- [EXERCISE OBJECTIVE]: Every record, down to the last line, must be given again exactly.

Records from a data collection
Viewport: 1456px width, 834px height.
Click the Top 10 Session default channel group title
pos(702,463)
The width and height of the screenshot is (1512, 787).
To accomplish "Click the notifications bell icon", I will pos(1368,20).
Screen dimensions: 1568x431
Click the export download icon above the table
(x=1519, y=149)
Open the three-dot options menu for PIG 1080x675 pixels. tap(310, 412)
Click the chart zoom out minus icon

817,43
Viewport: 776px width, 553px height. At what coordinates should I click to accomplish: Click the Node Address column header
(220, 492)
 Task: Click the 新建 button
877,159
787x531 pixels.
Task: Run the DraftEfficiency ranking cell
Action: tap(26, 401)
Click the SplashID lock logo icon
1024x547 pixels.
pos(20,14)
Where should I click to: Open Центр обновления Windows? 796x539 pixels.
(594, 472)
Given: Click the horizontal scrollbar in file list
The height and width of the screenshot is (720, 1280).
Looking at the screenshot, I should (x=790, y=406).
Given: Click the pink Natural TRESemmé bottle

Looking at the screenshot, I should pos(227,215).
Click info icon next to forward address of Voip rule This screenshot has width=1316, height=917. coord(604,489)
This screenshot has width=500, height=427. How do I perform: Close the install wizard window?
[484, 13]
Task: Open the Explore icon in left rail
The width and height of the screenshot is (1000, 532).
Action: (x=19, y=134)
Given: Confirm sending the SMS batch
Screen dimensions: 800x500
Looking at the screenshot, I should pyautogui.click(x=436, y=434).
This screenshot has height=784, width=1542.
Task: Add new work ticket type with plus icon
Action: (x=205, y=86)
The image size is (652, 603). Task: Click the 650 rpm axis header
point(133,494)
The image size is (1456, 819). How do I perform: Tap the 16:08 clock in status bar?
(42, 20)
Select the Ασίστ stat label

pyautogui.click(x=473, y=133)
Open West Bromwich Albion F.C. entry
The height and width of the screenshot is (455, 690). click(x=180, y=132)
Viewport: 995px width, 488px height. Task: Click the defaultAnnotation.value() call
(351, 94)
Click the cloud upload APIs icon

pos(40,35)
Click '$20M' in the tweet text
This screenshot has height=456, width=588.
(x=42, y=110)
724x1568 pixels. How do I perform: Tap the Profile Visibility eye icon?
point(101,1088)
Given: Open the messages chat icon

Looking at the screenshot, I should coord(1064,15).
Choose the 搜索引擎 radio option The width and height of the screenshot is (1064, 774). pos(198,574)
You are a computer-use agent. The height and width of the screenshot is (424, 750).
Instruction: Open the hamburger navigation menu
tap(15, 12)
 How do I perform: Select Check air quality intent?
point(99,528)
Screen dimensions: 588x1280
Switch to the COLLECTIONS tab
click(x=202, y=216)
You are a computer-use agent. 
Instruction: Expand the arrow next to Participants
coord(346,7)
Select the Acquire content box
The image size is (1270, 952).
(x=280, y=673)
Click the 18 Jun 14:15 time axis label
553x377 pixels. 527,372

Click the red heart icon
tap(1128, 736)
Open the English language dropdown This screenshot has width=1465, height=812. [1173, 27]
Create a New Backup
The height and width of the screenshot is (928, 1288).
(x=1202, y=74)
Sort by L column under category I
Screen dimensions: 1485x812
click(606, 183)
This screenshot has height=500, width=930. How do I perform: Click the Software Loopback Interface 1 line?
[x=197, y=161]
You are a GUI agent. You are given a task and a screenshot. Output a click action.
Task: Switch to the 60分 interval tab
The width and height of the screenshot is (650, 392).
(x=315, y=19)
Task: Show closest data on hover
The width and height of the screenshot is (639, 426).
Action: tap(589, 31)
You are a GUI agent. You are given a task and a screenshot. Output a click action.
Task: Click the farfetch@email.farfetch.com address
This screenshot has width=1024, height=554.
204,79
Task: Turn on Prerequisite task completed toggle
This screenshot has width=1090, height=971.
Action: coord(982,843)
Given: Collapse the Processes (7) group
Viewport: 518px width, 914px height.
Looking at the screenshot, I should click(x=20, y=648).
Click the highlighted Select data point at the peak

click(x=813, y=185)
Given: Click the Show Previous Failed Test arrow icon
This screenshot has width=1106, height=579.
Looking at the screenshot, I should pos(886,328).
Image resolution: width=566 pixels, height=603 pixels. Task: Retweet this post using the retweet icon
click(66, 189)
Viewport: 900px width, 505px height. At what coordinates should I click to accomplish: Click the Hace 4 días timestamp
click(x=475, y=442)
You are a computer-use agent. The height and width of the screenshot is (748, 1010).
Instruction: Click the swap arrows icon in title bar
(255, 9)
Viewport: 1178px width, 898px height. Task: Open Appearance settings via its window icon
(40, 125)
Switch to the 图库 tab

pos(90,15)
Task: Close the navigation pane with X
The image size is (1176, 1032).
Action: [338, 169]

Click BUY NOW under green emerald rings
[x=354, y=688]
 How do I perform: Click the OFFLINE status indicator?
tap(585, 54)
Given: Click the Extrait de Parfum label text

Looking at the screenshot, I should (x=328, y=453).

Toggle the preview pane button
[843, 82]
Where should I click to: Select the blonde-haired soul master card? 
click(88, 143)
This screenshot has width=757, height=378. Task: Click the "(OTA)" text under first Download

- [ANSWER]:
Viewport: 1456px width, 834px height.
Click the Top 10 Session default channel group title
pos(702,463)
The width and height of the screenshot is (1512, 787).
To accomplish "Click the notifications bell icon", I will pos(1368,20).
Screen dimensions: 1568x431
Click the export download icon above the table
(x=1519, y=149)
Open the three-dot options menu for PIG 1080x675 pixels. tap(310, 412)
Click the chart zoom out minus icon

817,43
Viewport: 776px width, 553px height. At what coordinates should I click to accomplish: Click the Node Address column header
(220, 492)
 Task: Click the 新建 button
877,159
787x531 pixels.
Task: Run the DraftEfficiency ranking cell
Action: tap(26, 401)
Click the SplashID lock logo icon
1024x547 pixels.
pos(20,14)
Where should I click to: Open Центр обновления Windows? 796x539 pixels.
(594, 472)
Given: Click the horizontal scrollbar in file list
The height and width of the screenshot is (720, 1280).
Looking at the screenshot, I should (x=790, y=406).
Given: Click the pink Natural TRESemmé bottle

Looking at the screenshot, I should pos(227,215).
Click info icon next to forward address of Voip rule This screenshot has width=1316, height=917. coord(604,489)
This screenshot has width=500, height=427. How do I perform: Close the install wizard window?
[484, 13]
Task: Open the Explore icon in left rail
The width and height of the screenshot is (1000, 532).
Action: (x=19, y=134)
Given: Confirm sending the SMS batch
Screen dimensions: 800x500
Looking at the screenshot, I should pyautogui.click(x=436, y=434).
This screenshot has height=784, width=1542.
Task: Add new work ticket type with plus icon
Action: (x=205, y=86)
The image size is (652, 603). Task: Click the 650 rpm axis header
point(133,494)
The image size is (1456, 819). How do I perform: Tap the 16:08 clock in status bar?
(42, 20)
Select the Ασίστ stat label

pyautogui.click(x=473, y=133)
Open West Bromwich Albion F.C. entry
The height and width of the screenshot is (455, 690). click(x=180, y=132)
Viewport: 995px width, 488px height. Task: Click the defaultAnnotation.value() call
(351, 94)
Click the cloud upload APIs icon

pos(40,35)
Click '$20M' in the tweet text
This screenshot has height=456, width=588.
(x=42, y=110)
724x1568 pixels. How do I perform: Tap the Profile Visibility eye icon?
point(101,1088)
Given: Open the messages chat icon

Looking at the screenshot, I should coord(1064,15).
Choose the 搜索引擎 radio option The width and height of the screenshot is (1064, 774). pos(198,574)
You are a computer-use agent. The height and width of the screenshot is (424, 750).
Instruction: Open the hamburger navigation menu
tap(15, 12)
 How do I perform: Select Check air quality intent?
point(99,528)
Screen dimensions: 588x1280
Switch to the COLLECTIONS tab
click(x=202, y=216)
You are a computer-use agent. 
Instruction: Expand the arrow next to Participants
coord(346,7)
Select the Acquire content box
The image size is (1270, 952).
(x=280, y=673)
Click the 18 Jun 14:15 time axis label
553x377 pixels. 527,372

Click the red heart icon
tap(1128, 736)
Open the English language dropdown This screenshot has width=1465, height=812. [1173, 27]
Create a New Backup
The height and width of the screenshot is (928, 1288).
(x=1202, y=74)
Sort by L column under category I
Screen dimensions: 1485x812
click(606, 183)
This screenshot has height=500, width=930. How do I perform: Click the Software Loopback Interface 1 line?
[x=197, y=161]
You are a GUI agent. You are given a task and a screenshot. Output a click action.
Task: Switch to the 60分 interval tab
The width and height of the screenshot is (650, 392).
(x=315, y=19)
Task: Show closest data on hover
The width and height of the screenshot is (639, 426).
Action: tap(589, 31)
You are a GUI agent. You are given a task and a screenshot. Output a click action.
Task: Click the farfetch@email.farfetch.com address
This screenshot has width=1024, height=554.
204,79
Task: Turn on Prerequisite task completed toggle
This screenshot has width=1090, height=971.
Action: coord(982,843)
Given: Collapse the Processes (7) group
Viewport: 518px width, 914px height.
Looking at the screenshot, I should click(x=20, y=648).
Click the highlighted Select data point at the peak

click(x=813, y=185)
Given: Click the Show Previous Failed Test arrow icon
This screenshot has width=1106, height=579.
Looking at the screenshot, I should pos(886,328).
Image resolution: width=566 pixels, height=603 pixels. Task: Retweet this post using the retweet icon
click(66, 189)
Viewport: 900px width, 505px height. At what coordinates should I click to accomplish: Click the Hace 4 días timestamp
click(x=475, y=442)
You are a computer-use agent. The height and width of the screenshot is (748, 1010).
Instruction: Click the swap arrows icon in title bar
(255, 9)
Viewport: 1178px width, 898px height. Task: Open Appearance settings via its window icon
(40, 125)
Switch to the 图库 tab

pos(90,15)
Task: Close the navigation pane with X
The image size is (1176, 1032).
Action: [338, 169]

Click BUY NOW under green emerald rings
[x=354, y=688]
 How do I perform: Click the OFFLINE status indicator?
tap(585, 54)
Given: Click the Extrait de Parfum label text

Looking at the screenshot, I should (x=328, y=453).

Toggle the preview pane button
[843, 82]
Where should I click to: Select the blonde-haired soul master card? 
click(88, 143)
This screenshot has width=757, height=378. Task: Click the "(OTA)" text under first Download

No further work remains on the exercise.